苏问河被连拉带攥地随着迈步,咬着嘴唇,一闭眼,眼泪顺着面颊掉下来,小声说道:“说,说好了,没有八十万,不能改变运气,我照旧会忏悔……”
纵然以为荒唐,纵然以为希望渺茫,但不试试怎么知道呢?
终是一场噩梦,既然逃不开,那就从矮子里拔将军——
想来富家令郎的整体素质总是要好得多。
“唉,我这算是自高自大么?也许那些玩惯种种玉人的有钱人,基础瞧不起我这样的呢?这样的话,我一时间又到那里去凑钱?没有钱就得嫁给梁杰那小我私家渣……我到底应该怎么办,我能怎么办?”
重重枷锁,看不见的压力,始终压在肩头上,真的好累好疲劳。
也许真的只有随之堕落,才气解脱吧!
顺着电梯一路上升,门开后,两人快步向前,拐了好几个弯,进了一个房间。
一个发髻高盘的徐老半娘坐在椅子上,正不紧不慢地抽着烟。
“来了?”
“诶,来了,姑姑,您看这位,还满足不……咦,你哭什么,快把眼泪擦清洁!”燃姐扭头一看苏问河,就没好气地喝了句。
苏问河慌张皇张,正要照办,那位姑姑却是站起来上前,摇头道:“别动。
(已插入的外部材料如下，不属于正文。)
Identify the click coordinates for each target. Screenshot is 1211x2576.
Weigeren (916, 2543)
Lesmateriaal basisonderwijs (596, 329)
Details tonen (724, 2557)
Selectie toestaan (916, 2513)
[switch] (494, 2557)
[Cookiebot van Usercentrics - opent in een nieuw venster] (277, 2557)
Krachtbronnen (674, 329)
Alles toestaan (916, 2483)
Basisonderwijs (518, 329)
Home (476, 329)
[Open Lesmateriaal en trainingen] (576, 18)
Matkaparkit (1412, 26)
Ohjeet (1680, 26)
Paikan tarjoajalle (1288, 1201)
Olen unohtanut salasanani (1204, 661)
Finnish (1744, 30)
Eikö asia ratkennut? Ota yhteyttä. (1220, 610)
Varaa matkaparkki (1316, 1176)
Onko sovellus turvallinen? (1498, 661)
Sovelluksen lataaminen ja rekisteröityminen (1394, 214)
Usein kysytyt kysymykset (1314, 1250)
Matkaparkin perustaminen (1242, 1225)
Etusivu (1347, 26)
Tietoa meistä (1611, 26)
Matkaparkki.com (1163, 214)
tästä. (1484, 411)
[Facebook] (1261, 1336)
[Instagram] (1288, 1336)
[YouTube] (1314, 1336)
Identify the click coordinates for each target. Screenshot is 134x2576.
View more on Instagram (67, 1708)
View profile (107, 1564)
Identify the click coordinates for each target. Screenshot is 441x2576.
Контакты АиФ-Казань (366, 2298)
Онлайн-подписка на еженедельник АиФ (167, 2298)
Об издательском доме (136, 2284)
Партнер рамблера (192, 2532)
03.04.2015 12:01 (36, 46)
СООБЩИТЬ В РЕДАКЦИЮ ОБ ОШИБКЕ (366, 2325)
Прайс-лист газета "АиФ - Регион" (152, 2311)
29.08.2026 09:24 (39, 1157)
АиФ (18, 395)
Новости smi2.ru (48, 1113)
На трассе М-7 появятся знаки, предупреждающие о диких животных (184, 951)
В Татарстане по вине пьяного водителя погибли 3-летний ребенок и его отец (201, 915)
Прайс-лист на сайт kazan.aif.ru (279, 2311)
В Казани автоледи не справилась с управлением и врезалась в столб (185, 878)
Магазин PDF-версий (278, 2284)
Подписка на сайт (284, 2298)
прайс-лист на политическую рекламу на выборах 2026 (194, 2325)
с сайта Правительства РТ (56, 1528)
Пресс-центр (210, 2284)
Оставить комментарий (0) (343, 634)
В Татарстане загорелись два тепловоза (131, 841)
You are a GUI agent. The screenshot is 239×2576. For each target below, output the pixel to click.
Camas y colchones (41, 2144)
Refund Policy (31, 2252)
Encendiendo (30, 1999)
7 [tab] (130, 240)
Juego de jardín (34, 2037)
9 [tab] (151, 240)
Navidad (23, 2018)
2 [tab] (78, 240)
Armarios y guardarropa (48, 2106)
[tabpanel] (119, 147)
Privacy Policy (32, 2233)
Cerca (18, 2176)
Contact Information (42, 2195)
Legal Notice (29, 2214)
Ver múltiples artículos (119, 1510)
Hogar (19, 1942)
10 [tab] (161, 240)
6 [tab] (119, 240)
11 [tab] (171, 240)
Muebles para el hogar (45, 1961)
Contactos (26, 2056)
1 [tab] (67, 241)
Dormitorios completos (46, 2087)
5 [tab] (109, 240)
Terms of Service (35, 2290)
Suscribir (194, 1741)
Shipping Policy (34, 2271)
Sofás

”
苏问河身子一僵。
“抬起头来。”
苏问河徐徐抬头,泪眼婆娑、梨花带雨,眼眸如水,与这个冷艳范的姑姑对视。
“很好,就这样,要的就是这种我见犹怜,才气更刺激那些男子的兽一性……眼泪就不要擦了,也不用上妆,更不用换什么袒露的衣服,直接带出去就好。”
“是,姑姑。”燃姐低眉顺眼,拉着苏问河出去。
然后她们就进了一个似乎礼堂一样的地方,中间有个小舞台,燃姐将苏问河推上台,自己冲一个偏向鞠了一躬,就迅速退了下去。
一道强光打下来,恰好落在苏问河身上,使她第一时间成为焦点。
台下坐着闲聊的所有客人纷纷看向她。